BEGIN Provided records
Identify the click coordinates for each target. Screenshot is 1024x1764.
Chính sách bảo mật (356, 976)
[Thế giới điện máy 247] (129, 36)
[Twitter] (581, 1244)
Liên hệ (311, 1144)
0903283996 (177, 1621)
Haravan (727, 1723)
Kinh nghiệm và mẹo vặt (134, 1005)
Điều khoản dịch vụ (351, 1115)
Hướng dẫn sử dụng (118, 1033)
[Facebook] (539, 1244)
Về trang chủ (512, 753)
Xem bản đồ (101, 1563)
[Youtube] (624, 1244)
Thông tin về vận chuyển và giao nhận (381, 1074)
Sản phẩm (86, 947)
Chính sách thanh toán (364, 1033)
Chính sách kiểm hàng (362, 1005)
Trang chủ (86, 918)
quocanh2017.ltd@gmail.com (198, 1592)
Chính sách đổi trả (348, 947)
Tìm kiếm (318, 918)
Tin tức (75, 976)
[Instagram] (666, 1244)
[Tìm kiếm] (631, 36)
END Provided records
BEGIN Provided records
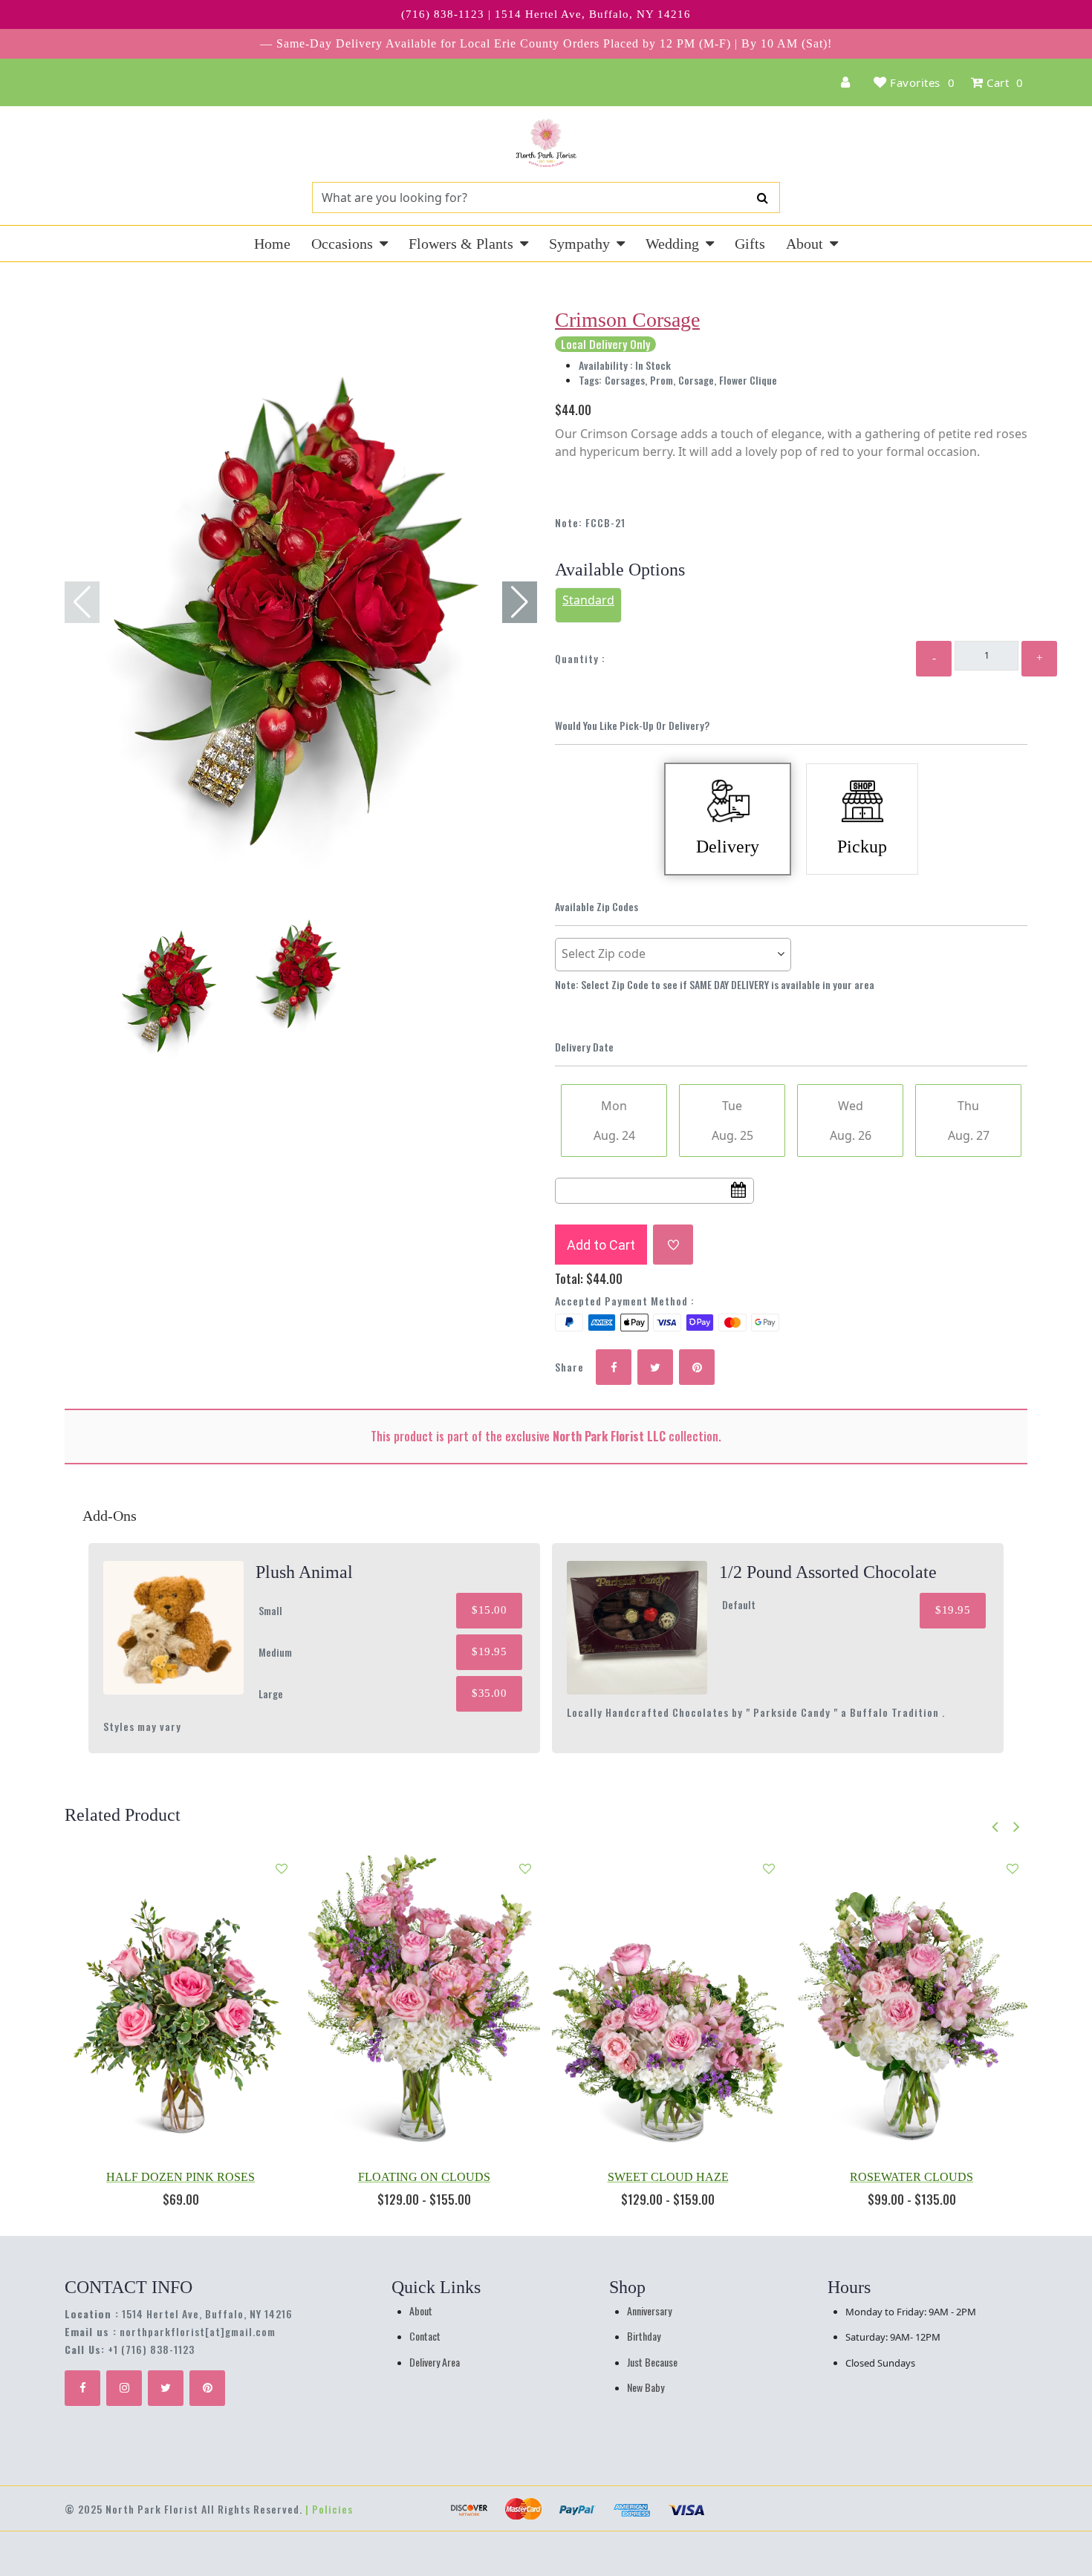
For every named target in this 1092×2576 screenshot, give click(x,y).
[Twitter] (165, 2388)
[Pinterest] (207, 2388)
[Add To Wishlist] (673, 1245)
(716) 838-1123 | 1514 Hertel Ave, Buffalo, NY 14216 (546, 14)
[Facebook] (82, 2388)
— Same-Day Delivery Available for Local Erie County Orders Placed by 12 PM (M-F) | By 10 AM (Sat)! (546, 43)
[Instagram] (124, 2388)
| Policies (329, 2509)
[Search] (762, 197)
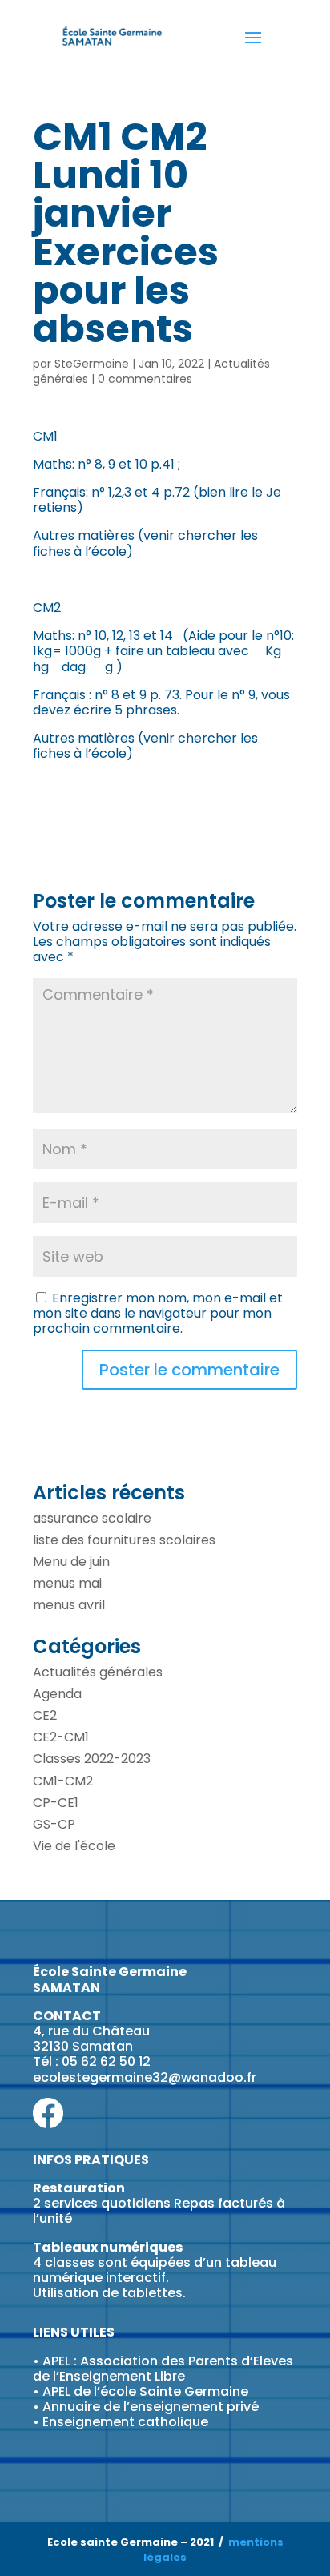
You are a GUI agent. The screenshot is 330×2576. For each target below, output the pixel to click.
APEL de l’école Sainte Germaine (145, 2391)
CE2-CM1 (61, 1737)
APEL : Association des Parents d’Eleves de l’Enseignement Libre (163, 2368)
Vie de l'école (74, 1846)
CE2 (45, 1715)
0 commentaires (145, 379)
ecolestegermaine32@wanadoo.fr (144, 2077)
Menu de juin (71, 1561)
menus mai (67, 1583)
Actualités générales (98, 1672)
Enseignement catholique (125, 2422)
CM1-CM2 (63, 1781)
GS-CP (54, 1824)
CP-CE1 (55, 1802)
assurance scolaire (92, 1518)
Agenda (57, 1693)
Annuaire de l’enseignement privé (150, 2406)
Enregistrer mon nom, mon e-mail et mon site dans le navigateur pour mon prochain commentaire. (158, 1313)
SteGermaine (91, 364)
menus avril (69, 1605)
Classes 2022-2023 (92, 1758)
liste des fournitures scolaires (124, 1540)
END Provided records
BEGIN Provided records
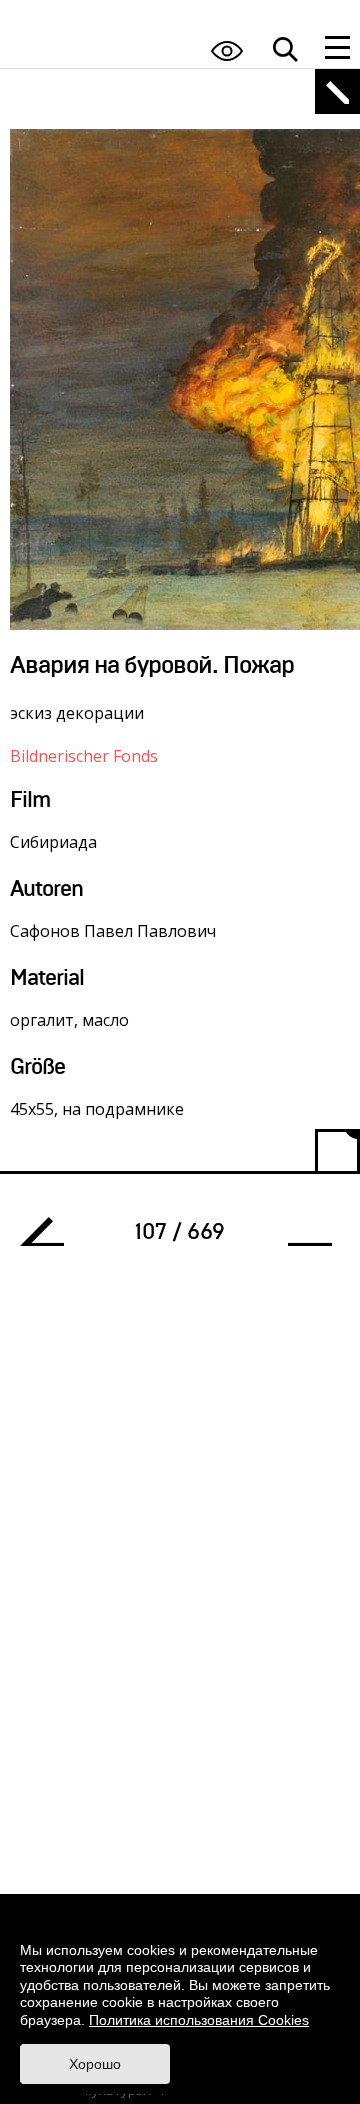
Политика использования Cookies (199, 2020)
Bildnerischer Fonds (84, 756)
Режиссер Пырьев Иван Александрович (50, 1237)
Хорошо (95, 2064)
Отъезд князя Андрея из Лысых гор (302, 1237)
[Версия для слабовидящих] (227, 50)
END Provided records
In the data above, retype exactly and only the lines between the one holding "Chính sách kiểm hàng (362, 1005)" and the one holding "[Tìm kiếm] (631, 36)", inclusive.

Solution to this task -
Chính sách kiểm hàng (362, 1005)
Trang chủ (86, 918)
quocanh2017.ltd@gmail.com (198, 1592)
Chính sách đổi trả (348, 947)
Tìm kiếm (318, 918)
Tin tức (75, 976)
[Instagram] (666, 1244)
[Tìm kiếm] (631, 36)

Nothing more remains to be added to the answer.